Reform UK has enjoyed some wins since the general election. Polls are showing Reform have jumped ahead of the Tories in popular support in London and the party saw huge gains in the local elections, even swiping what had been one of Labour’s safest seats, the Runcorn and Helsby seat.
At the helm of the party, sitting alongside Nigel Farage, is deputy leader Richard Tice. Just this week, he said on the Sunday Morning with Trevor Phillips programme that Reform “will use whatever levers” it can to challenge asylum hotels in the council areas it now controls.
But who is Richard Tice? How did he come to be Nigel Farage’s right-hand man and what are his policies?
Who is Richard Tice?

Tice is the deputy leader of the Reform party; a position he has assumed since he was elected as MP of the Boston and Skegness constituency at the 2024 general election.
Prior to that, Tice financed the founding of the Brexit Party in 2019, which was later renamed to Reform UK, as it is known today. Between 2019 and 2024, Tice served as the chairman of the party, the party’s energy and foreign policy spokesperson, and was the leader of the party until he was succeeded by Nigel Farage.

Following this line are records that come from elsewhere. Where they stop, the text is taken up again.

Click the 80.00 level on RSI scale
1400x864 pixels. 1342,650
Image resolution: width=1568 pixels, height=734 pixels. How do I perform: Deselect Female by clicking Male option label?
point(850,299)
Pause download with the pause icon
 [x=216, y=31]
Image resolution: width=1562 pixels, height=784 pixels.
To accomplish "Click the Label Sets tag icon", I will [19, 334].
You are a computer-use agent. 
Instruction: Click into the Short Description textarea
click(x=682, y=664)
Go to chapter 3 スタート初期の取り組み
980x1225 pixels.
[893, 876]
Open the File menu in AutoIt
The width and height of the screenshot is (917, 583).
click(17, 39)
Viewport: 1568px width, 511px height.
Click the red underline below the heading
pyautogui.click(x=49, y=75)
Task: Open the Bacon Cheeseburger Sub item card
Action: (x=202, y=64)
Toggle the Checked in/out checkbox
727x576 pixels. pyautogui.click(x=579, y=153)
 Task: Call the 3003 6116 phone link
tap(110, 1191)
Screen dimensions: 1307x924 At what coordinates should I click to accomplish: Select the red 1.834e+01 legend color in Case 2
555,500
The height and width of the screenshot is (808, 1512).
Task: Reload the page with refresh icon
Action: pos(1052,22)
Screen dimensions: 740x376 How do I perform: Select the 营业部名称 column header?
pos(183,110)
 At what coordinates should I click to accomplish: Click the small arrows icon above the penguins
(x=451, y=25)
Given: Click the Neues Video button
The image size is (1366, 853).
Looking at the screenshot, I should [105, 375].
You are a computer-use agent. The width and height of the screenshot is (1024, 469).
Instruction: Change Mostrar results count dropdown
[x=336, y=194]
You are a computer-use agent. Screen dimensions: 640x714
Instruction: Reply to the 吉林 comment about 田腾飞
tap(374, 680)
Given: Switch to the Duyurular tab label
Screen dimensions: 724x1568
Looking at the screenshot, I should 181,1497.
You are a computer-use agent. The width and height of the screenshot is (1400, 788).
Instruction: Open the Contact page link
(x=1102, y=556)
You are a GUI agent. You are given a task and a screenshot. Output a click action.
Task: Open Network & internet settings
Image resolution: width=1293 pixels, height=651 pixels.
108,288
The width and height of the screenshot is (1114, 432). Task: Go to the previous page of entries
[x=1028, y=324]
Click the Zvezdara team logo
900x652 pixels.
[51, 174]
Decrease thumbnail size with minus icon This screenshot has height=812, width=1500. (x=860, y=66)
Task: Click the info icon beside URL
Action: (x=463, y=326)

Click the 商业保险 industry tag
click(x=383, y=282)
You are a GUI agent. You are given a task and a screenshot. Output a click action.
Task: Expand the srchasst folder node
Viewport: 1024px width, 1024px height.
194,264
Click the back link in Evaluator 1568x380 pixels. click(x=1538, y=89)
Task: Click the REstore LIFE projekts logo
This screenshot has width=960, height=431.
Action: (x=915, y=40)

He was also a member of the European parliament for the East of England at the 2019 European Parliament election, until the UK left the European Union in January 2020 and the constituency was consequently dissolved.
Before the creation of the Brexit Party, Tice had been a Conservative supporter.
What are his policies and views?
Both a Eurosceptic and right-wing populist, Tice was a staunch supporter of Brexit, having also advocated for a “no-deal Brexit.”
In more recent months, Tice has backed Reform’s polices to fight immigration and deliver a “Great British Tax Cut”. Reform UK has also floated an “employer immigration tax” that would see a tax placed on employers that choose to employ overseas worked instead of British citizens.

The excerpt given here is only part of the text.